One solution to this is not to call sync_all_inodes() at all in
prune_icache(), since other parts of the kernel, like kupdate() will also
try to sync_inodes periodically anyway, but I don't know if this has other
implications or not. I don't see a problem with this myself. In fact, I
have been using this fix in my own test9 kernel, and I get much smoother
kernel behavior when running high load SPEC SFS than using the default
prune_icache(). Actually if sync_all_inodes() is called, SPEC SFS sometimes
simply fails due to the long response time on the I/O requests.
The similar theory goes with kupdate() daemon. That is, since there is only
a single thread that does the inode and buffer flushing, under high load,
kupdate() would not get a chance to call flush_dirty_buffers() until after
sync_inodes() is completed. But sync_inodes() can take forever since inodes
are flushed serially to disk. Imagine how long it might take if each inode
flushing causes one read from disk! In my experience with SPEC SFS,
sometimes, if kupdate() is invoked during the SPEC SFS run, it simply
cannot finish sync_inode() until the entire benchmark run is finished! So,
all the dirty buffers that flush_dirty_buffer(1) is supposed to flush would
never be called during the benchmark run and system is constantly running
in the bdflush() mode, which is really supposed to be called only in a
panic mode!
Again, the solution can be simple, one can create multiple
dirty_buffer_flushing daemon threads that calls flush_dirty_buffer()
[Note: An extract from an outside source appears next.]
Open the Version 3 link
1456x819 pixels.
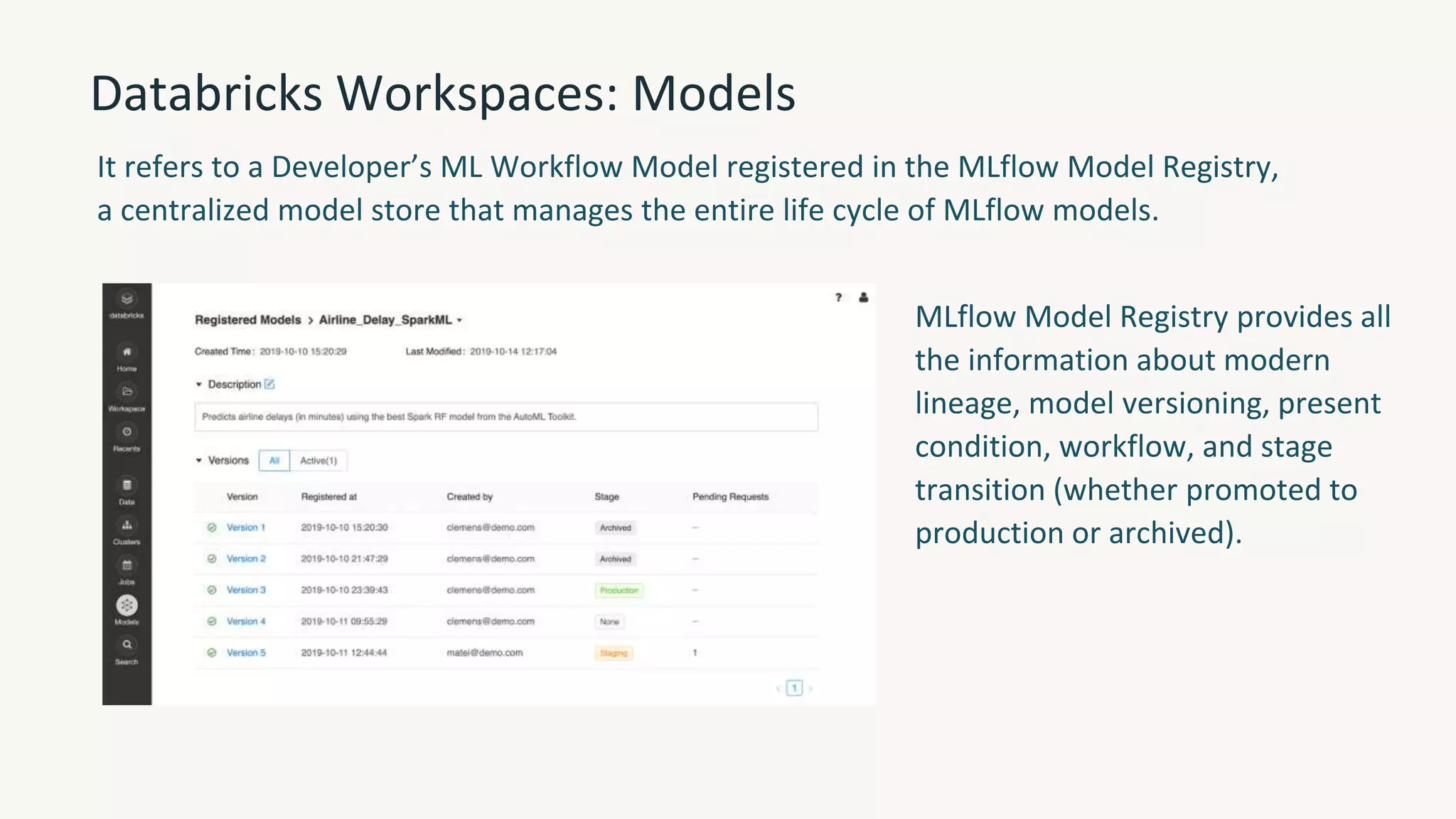[246, 590]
without sync_super or sync_inode stuff. I have done so in my own test9
kernel, and the results with SPEC SFS is much more pleasant.
Ying
On Sat, Nov 11, 2000 at 11:01:25AM -0800, Ying Chen/Almaden/IBM wrote:
> try to sync_inodes periodically anyway, but I don't know if this has other
> implications or not. I don't see a problem with this myself. In fact, I
Not running sync_all_inodes() from prune_icache() has the only implication of
swapping out more stuff instead of freeing the icache (no risk to crash I
mean).
However I'm wondering what this SPEC SFS benchmark is doing to trigger
the icache shrink often.
> prune_icache(). Actually if sync_all_inodes() is called, SPEC SFS sometimes
> simply fails due to the long response time on the I/O requests.
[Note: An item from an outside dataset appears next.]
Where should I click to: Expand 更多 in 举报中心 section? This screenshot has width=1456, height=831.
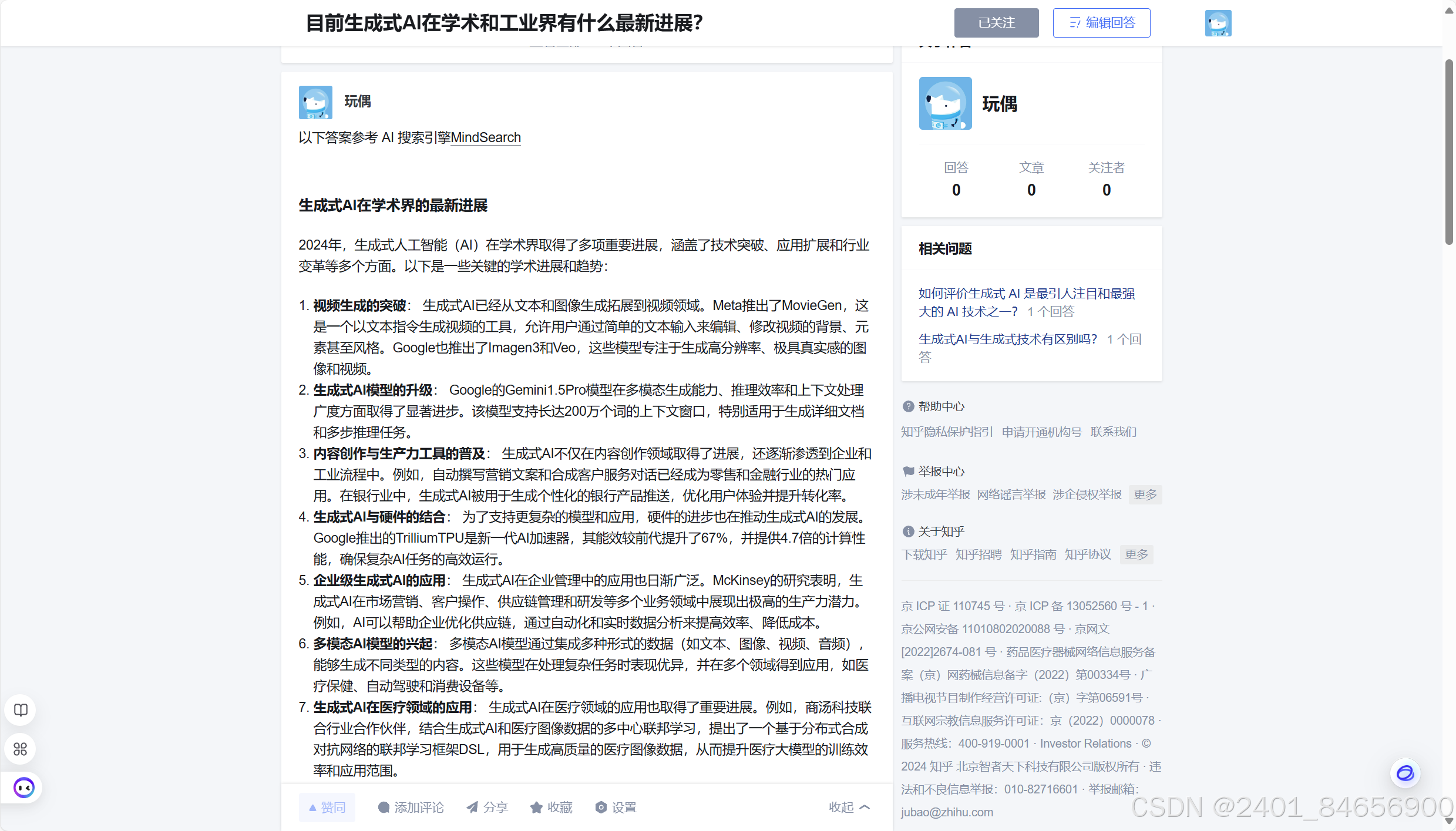pos(1145,494)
Hmm, what do you mean with "fails"?
> The similar theory goes with kupdate() daemon. That is, since there is only
> a single thread that does the inode and buffer flushing, under high load,
> kupdate() would not get a chance to call flush_dirty_buffers() until after
> sync_inodes() is completed. But sync_inodes() can take forever since inodes
> are flushed serially to disk. Imagine how long it might take if each inode
inodes are not flushed serially to disk. Inodes are flushed to dirty buffer
cache.
the problem here isn't the flush, but it's the read that we need to do before
we can write to the buffer. The machine is probably writing heavily to disk
when that stall happens, and so the read latency is huge (even with the right
elevator latency numbers) while the I/O queue is full of writes.
> Again, the solution can be simple, one can create multiple
> dirty_buffer_flushing daemon threads that calls flush_dirty_buffer()
> without sync_super or sync_inode stuff. I have done so in my own test9
> kernel, and the results with SPEC SFS is much more pleasant.
kflushd should keep care to do the other work (flushing buffers) while the
machine is under write load so I'm a little surprised it makes much difference
to move the sync_inodes in a separate kernel thread (because from a certain
prospective it's _just_ in a separate kthread :).
That leads me to think kflushd may not be working properly but I've not yet
checked if something is changed in that area recently.
Or maybe you're writing to more than one disk at the same time and by having
two threads flushing buffers all the time in parallel allows you to keep both
disks busy (in that case that's sure not the right fix, but one possible right
fix is instead to have a per-blockdevice list of dirty buffers and to have one
kflushd per queue cloned at blkdev registration, I was discussing this
problematic with Jens a few weeks ago).
Andrea